# Problem to solve:
Each record must be printed again exactly as it appears.

Segment Start: Given records

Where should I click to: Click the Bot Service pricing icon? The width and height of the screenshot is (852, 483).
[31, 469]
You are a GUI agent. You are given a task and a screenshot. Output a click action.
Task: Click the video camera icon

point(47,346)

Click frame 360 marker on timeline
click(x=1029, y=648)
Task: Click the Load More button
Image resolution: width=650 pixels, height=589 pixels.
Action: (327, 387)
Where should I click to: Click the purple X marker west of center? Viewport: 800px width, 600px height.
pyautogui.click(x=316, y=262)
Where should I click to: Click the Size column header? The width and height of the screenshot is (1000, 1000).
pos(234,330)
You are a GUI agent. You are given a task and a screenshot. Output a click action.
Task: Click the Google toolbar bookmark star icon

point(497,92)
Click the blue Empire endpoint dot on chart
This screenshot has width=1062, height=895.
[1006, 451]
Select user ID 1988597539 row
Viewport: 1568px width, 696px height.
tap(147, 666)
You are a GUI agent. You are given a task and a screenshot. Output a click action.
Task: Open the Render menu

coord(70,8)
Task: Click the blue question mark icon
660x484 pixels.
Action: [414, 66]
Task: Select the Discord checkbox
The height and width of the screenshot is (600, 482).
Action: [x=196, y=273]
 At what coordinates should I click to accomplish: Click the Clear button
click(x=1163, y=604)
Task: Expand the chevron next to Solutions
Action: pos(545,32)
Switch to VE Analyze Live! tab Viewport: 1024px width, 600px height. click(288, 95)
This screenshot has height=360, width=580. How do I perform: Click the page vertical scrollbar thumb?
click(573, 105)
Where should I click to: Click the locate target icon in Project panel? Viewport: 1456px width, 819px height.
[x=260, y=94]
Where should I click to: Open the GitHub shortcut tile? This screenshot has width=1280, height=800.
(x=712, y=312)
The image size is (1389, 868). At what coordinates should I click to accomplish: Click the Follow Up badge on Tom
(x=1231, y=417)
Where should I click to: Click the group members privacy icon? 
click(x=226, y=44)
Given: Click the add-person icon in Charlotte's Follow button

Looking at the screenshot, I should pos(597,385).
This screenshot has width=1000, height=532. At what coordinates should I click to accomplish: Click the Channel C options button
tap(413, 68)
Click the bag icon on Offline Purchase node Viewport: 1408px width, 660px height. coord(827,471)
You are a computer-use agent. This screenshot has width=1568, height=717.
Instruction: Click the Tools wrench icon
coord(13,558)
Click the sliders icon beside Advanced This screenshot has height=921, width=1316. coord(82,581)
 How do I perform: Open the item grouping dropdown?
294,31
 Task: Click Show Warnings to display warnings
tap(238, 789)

Segment End: Given records

# Result below:
Where should I click to: Click the Bot Service pricing icon? The width and height of the screenshot is (852, 483).
[31, 469]
You are a GUI agent. You are given a task and a screenshot. Output a click action.
Task: Click the video camera icon

point(47,346)

Click frame 360 marker on timeline
click(x=1029, y=648)
Task: Click the Load More button
Image resolution: width=650 pixels, height=589 pixels.
Action: (327, 387)
Where should I click to: Click the purple X marker west of center? Viewport: 800px width, 600px height.
pyautogui.click(x=316, y=262)
Where should I click to: Click the Size column header? The width and height of the screenshot is (1000, 1000).
pos(234,330)
You are a GUI agent. You are given a task and a screenshot. Output a click action.
Task: Click the Google toolbar bookmark star icon

point(497,92)
Click the blue Empire endpoint dot on chart
This screenshot has width=1062, height=895.
[1006, 451]
Select user ID 1988597539 row
Viewport: 1568px width, 696px height.
tap(147, 666)
You are a GUI agent. You are given a task and a screenshot. Output a click action.
Task: Open the Render menu

coord(70,8)
Task: Click the blue question mark icon
660x484 pixels.
Action: [414, 66]
Task: Select the Discord checkbox
The height and width of the screenshot is (600, 482).
Action: [x=196, y=273]
 At what coordinates should I click to accomplish: Click the Clear button
click(x=1163, y=604)
Task: Expand the chevron next to Solutions
Action: pos(545,32)
Switch to VE Analyze Live! tab Viewport: 1024px width, 600px height. click(288, 95)
This screenshot has height=360, width=580. How do I perform: Click the page vertical scrollbar thumb?
click(573, 105)
Where should I click to: Click the locate target icon in Project panel? Viewport: 1456px width, 819px height.
[x=260, y=94]
Where should I click to: Open the GitHub shortcut tile? This screenshot has width=1280, height=800.
(x=712, y=312)
The image size is (1389, 868). At what coordinates should I click to accomplish: Click the Follow Up badge on Tom
(x=1231, y=417)
Where should I click to: Click the group members privacy icon? 
click(x=226, y=44)
Given: Click the add-person icon in Charlotte's Follow button

Looking at the screenshot, I should pos(597,385).
This screenshot has width=1000, height=532. At what coordinates should I click to accomplish: Click the Channel C options button
tap(413, 68)
Click the bag icon on Offline Purchase node Viewport: 1408px width, 660px height. coord(827,471)
You are a computer-use agent. This screenshot has width=1568, height=717.
Instruction: Click the Tools wrench icon
coord(13,558)
Click the sliders icon beside Advanced This screenshot has height=921, width=1316. coord(82,581)
 How do I perform: Open the item grouping dropdown?
294,31
 Task: Click Show Warnings to display warnings
tap(238, 789)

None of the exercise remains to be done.